■ **Required action**:
Print word for word the records from the line containing "2014年11月 (959, 1000)" through the end.

Extracted information below:

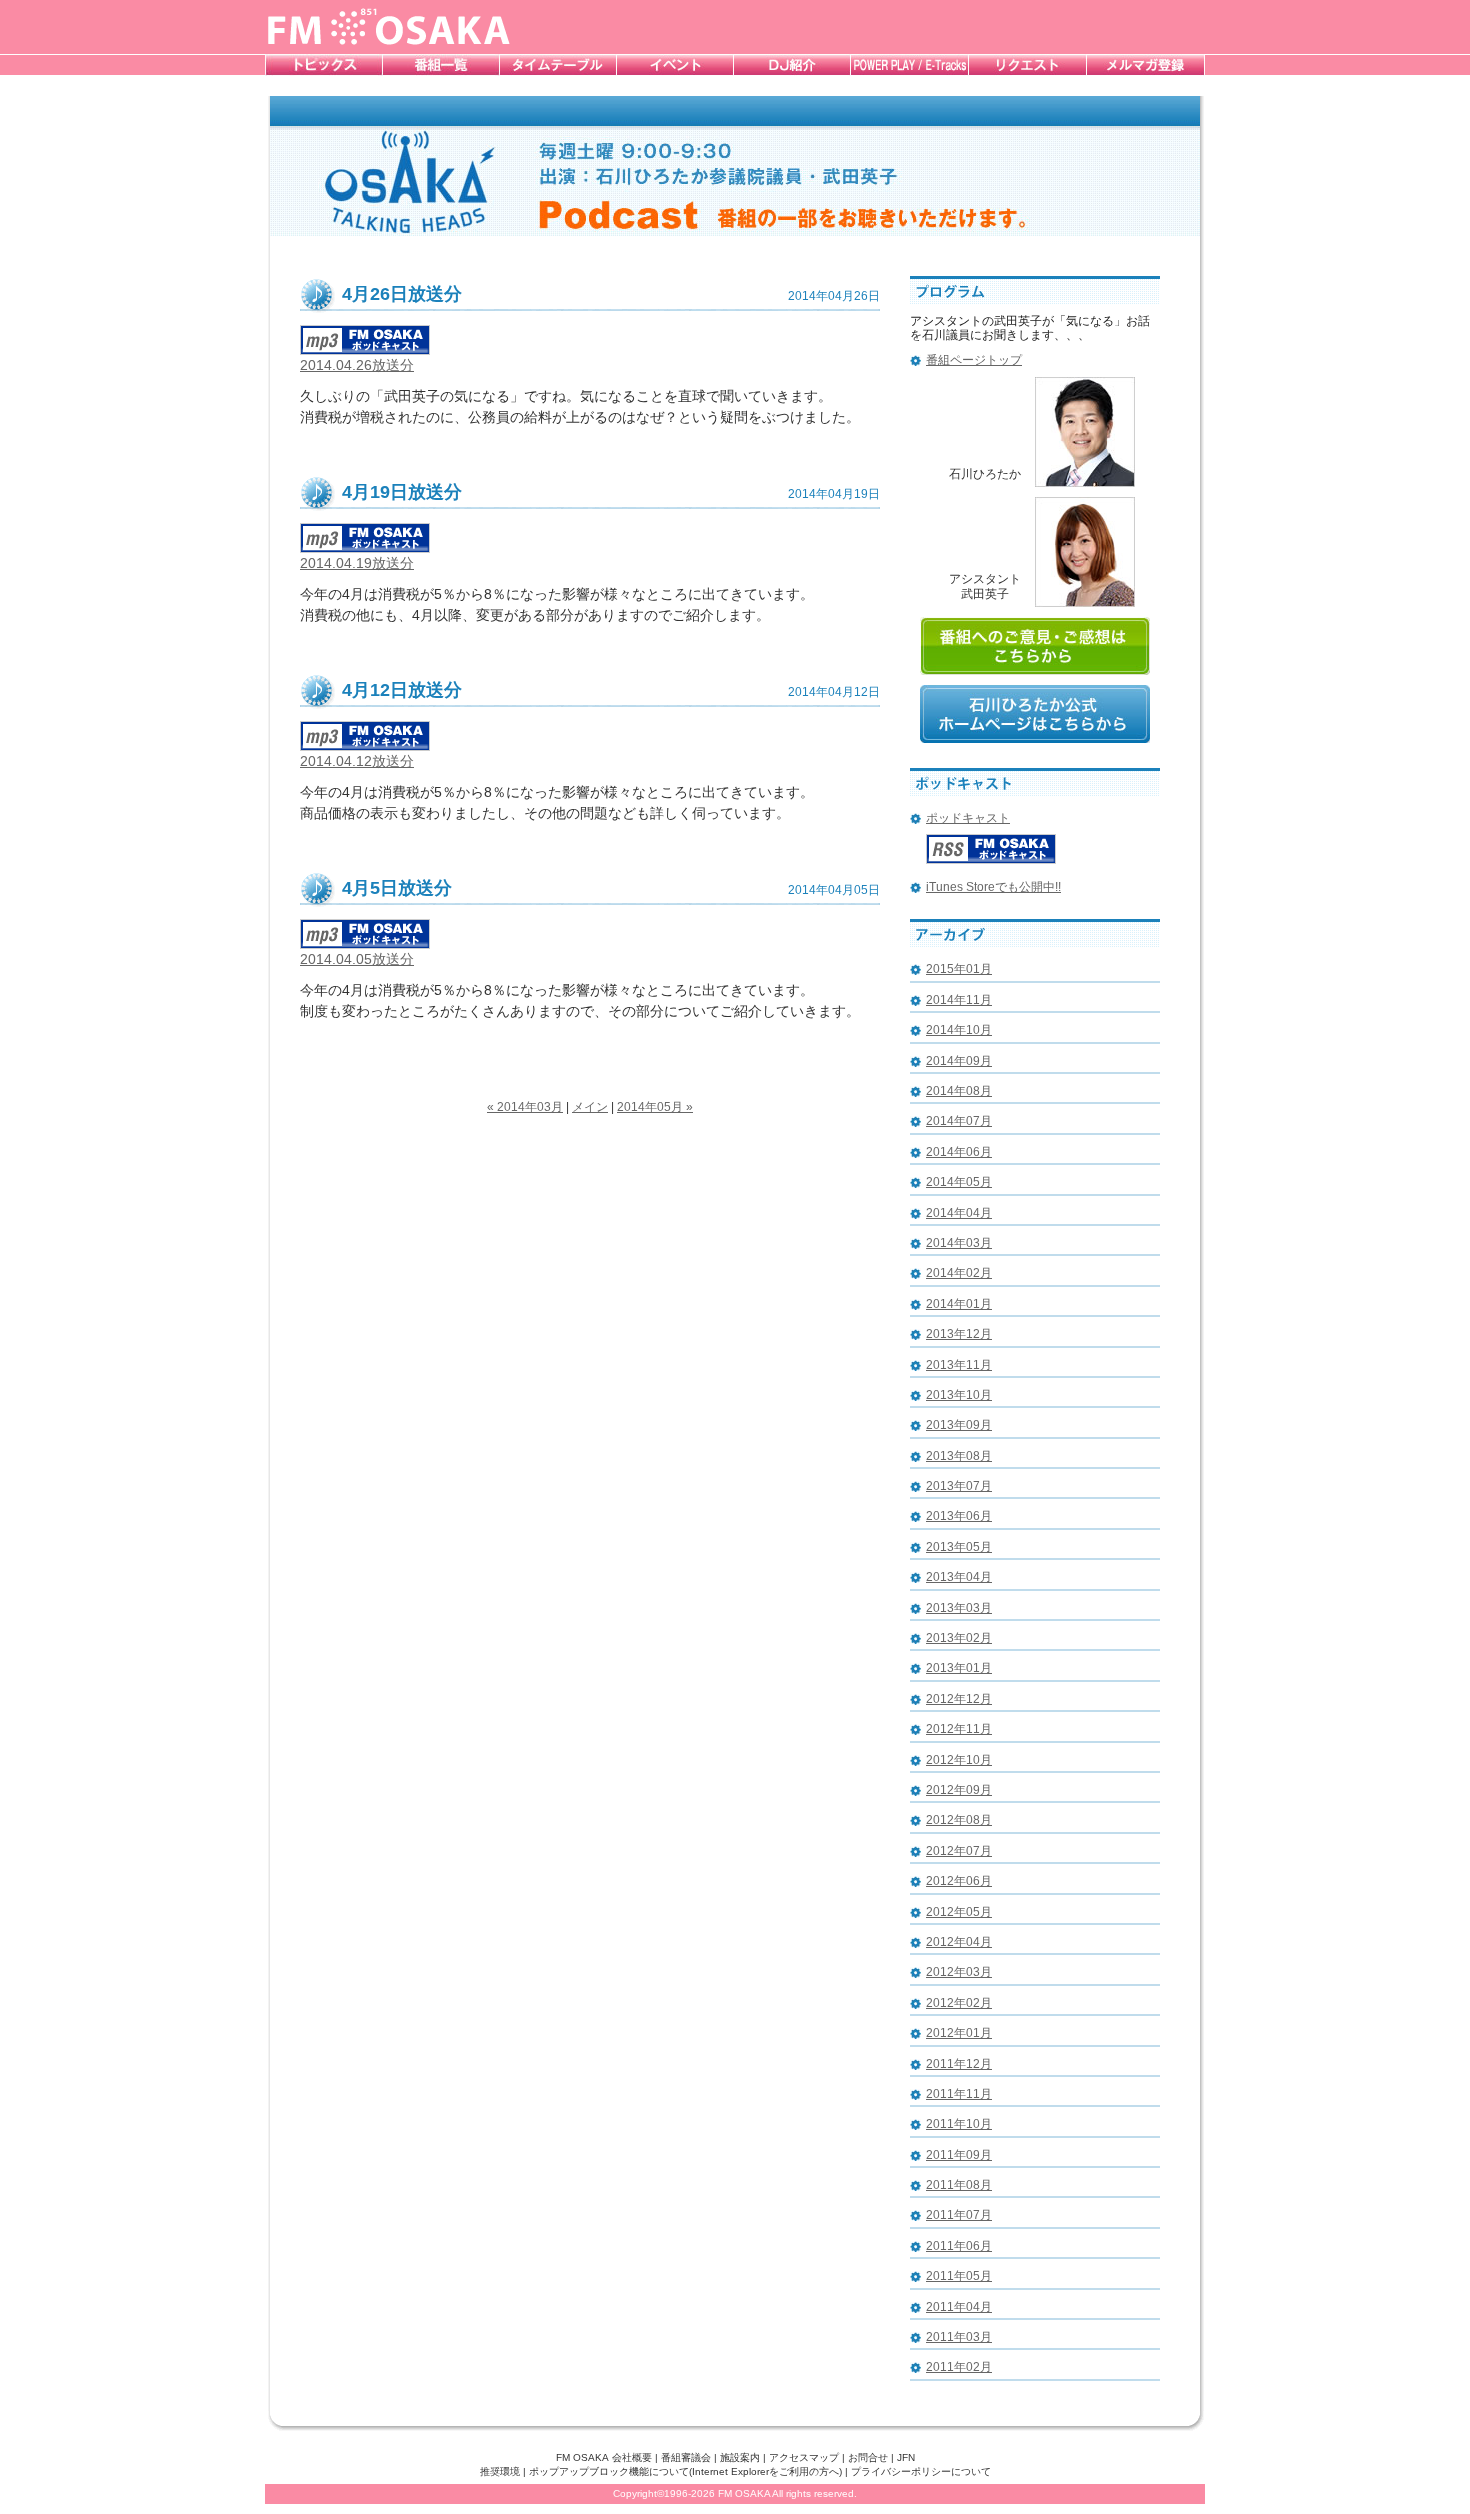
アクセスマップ (804, 2457)
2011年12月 (959, 2064)
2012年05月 (959, 1912)
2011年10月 (959, 2124)
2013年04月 (959, 1577)
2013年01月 (959, 1668)
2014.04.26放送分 (357, 365)
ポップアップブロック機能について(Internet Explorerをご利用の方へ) (685, 2471)
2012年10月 (959, 1760)
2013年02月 (959, 1638)
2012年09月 (959, 1790)
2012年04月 (959, 1942)
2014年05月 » (655, 1107)
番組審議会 (686, 2457)
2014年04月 (959, 1213)
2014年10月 (959, 1030)
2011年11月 (959, 2094)
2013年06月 (959, 1516)
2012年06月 (959, 1881)
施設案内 (740, 2457)
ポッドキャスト (968, 818)
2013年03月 (959, 1608)
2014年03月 (959, 1243)
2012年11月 (959, 1729)
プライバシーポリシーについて (921, 2471)
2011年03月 (959, 2337)
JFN (906, 2457)
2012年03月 (959, 1972)
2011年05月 (959, 2276)
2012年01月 (959, 2033)
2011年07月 (959, 2215)
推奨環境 (500, 2471)
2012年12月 (959, 1699)
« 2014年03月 (525, 1107)
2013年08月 (959, 1456)
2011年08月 (959, 2185)
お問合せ (868, 2457)
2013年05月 (959, 1547)
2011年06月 (959, 2246)
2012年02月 (959, 2003)
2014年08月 (959, 1091)
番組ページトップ (974, 360)
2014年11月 (959, 1000)
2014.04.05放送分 (357, 959)
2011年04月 (959, 2307)
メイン (590, 1107)
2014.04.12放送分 (357, 761)
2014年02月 (959, 1273)
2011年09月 (959, 2155)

End of Extracted information.

■ **Result of this exercise**:
2014年11月 (959, 1000)
2014.04.05放送分 (357, 959)
2011年04月 (959, 2307)
メイン (590, 1107)
2014.04.12放送分 (357, 761)
2014年02月 (959, 1273)
2011年09月 (959, 2155)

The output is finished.